Car thief James Ramsden, who caused chaos when he drove a stolen car at more than 100mph the wrong way along York’s outer ring road, was jailed for two years and nine months.

Judge Stephen Ashurst, the Recorder of York, said he would have liked to jail Ramsden for longer. The car thief had put “dozens of members of the public at enormous risk,” the judge said, but because noone had been killed his hands were tied by national sentencing guidelines.

A few days later, Justice Secretary Ken Clarke announced he would be introducing a new sentence of ‘causing serious injury by dangerous driving’, with a five-year maximum jail term.

York said ‘Vive la France!’ as it welcomed back French air force veterans who flew bombers from RAF Elvington during the war.

A memorial plaque to French airmen was unveiled at York Minster, and there was a flypast of British and French warplanes.

Frank Fernie, the York student jailed for his part in the ‘Stop the Cuts’ protests in London, was released from jail on curfew three months into his sentence.

Aaron Richardson, the teenager assaulted at Knavesmire, came out of a medically-induced coma; the parents of York teenager Tom Arnett, 14, who suffers from cystic fibrosis, launched a £25,000 appeal to pay for a pioneering new treatment that they hoped might help their son walk again; and Craig Parkin, 26, the head of music at Woldgate School in Pocklington, was jailed for four years for having a relationship with a 15-year-old girl.

The court heard the girl still loved him, and had said she would wait for him.

The owners of The White Swan in Piccadilly, which has stood empty since the 1980s, announced they wanted to pull it down and replace it with a new hotel and shops; the world’s largest hand-carved rocking horse – made by craftsmen at The Rocking Horse Shop in Fangfoss – went on show to an international audience in London; Coney Street was repaved at a cost of £50,000; and there was new hope for a return of the ‘big wheel’ to York.

This time, organisers said they hoped to site it in the grounds of the Royal York Hotel.

Nationally, the Bank of England pumped an extra £75 billion into the UK economy in the form of ‘quantitative easing’ – effectively printing more cash – as its governor, Sir Mervyn King, warned the financial crisis facing the country was the ‘most serious ever seen’.

The Defence Secretary, Liam Fox, resigned after more than a week of controversy over his links with defence lobbyist Adam Werrity, and attempts to evict travellers from Dale Farm in Essex descended into violence.

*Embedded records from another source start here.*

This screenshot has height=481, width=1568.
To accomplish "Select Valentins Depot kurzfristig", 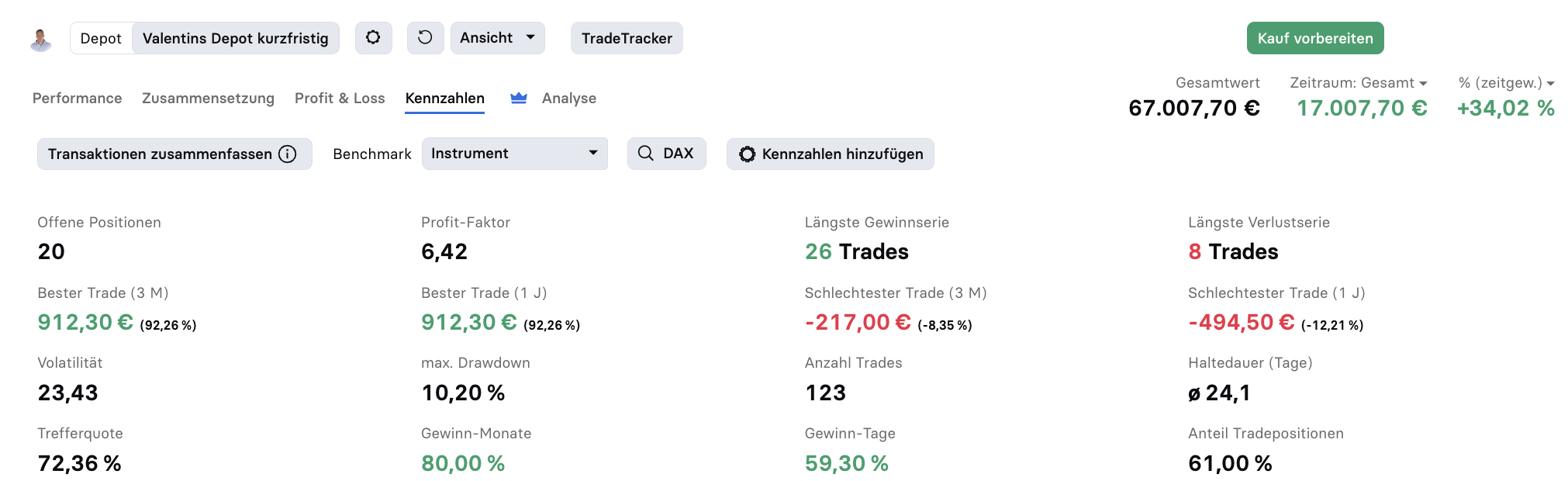I will 236,38.
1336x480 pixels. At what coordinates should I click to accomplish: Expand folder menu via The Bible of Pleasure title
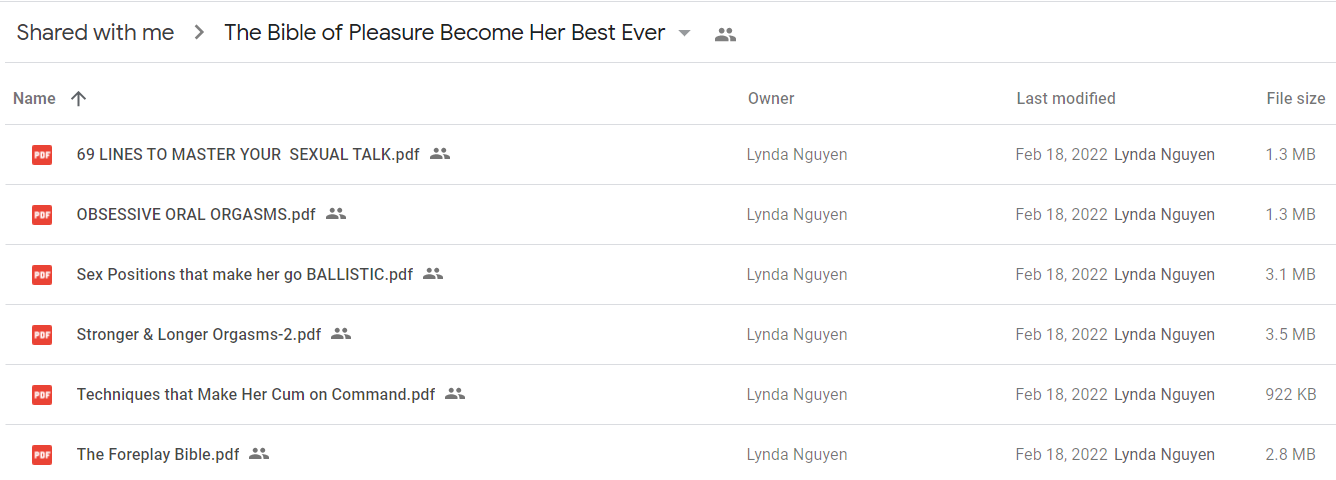coord(445,33)
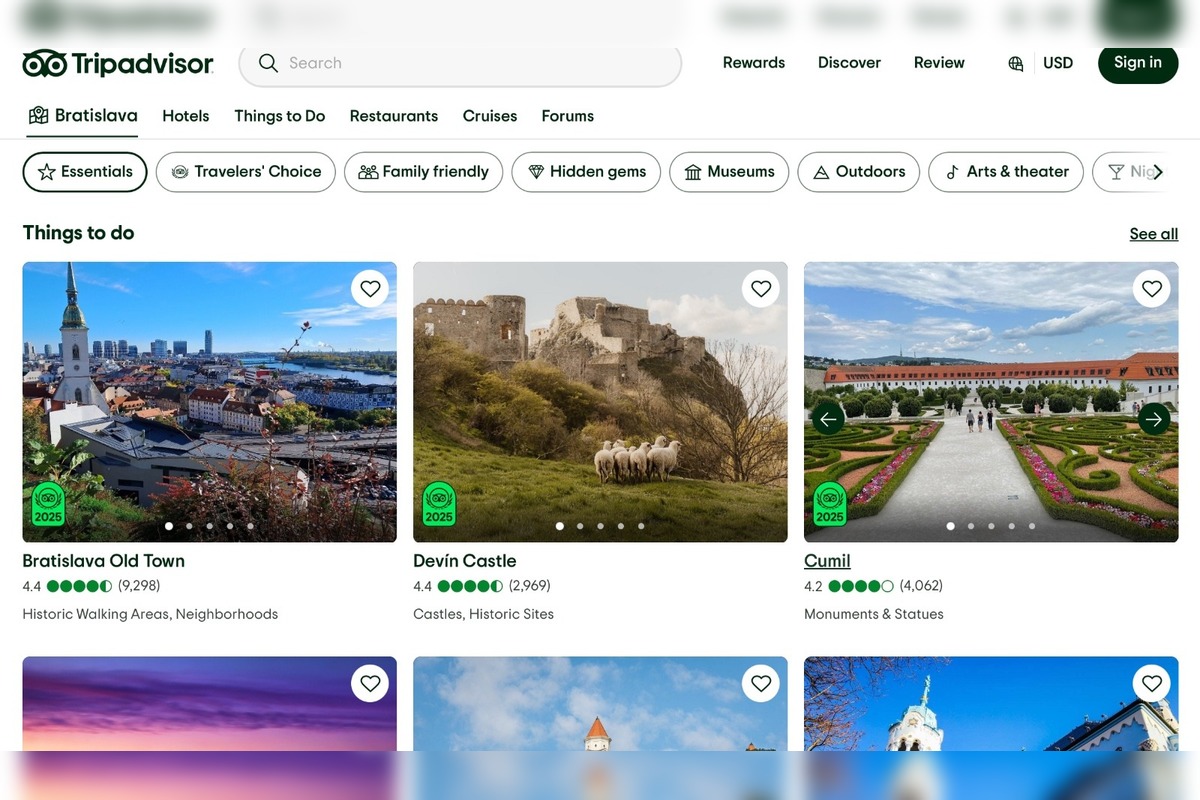Click the magnifying glass search icon

pos(268,63)
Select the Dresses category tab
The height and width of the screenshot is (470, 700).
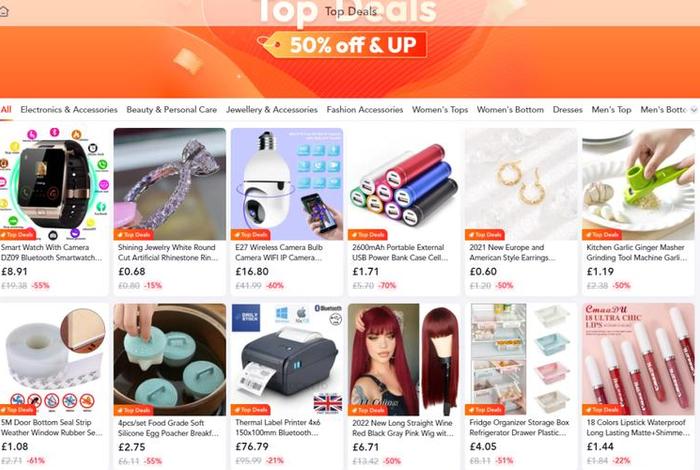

Sir Jimmy Savile, the legendary Leeds DJ and entertainer, died at the age of 84.

In Libya, Muammar Gaddafi, who had ruled the country with an iron fist for 42 years, was killed when rebel troops over ran the last pockets of loyalist resistance in his home town of Sirte.

Back in York we celebrated the exceptional achievements of the city’s residents whose bravery, commitment and selflessness have helped improve their communities in The Press Community Pride Awards ceremony.

Among this year’s winners were 17-year-old Paisley Laws, who has remained defiant in the face of cerebral palsy, and Sally Anne Gatus, a cancer survivor who created a garden project at Dringhouses Primary School to create happy new memories for her two children.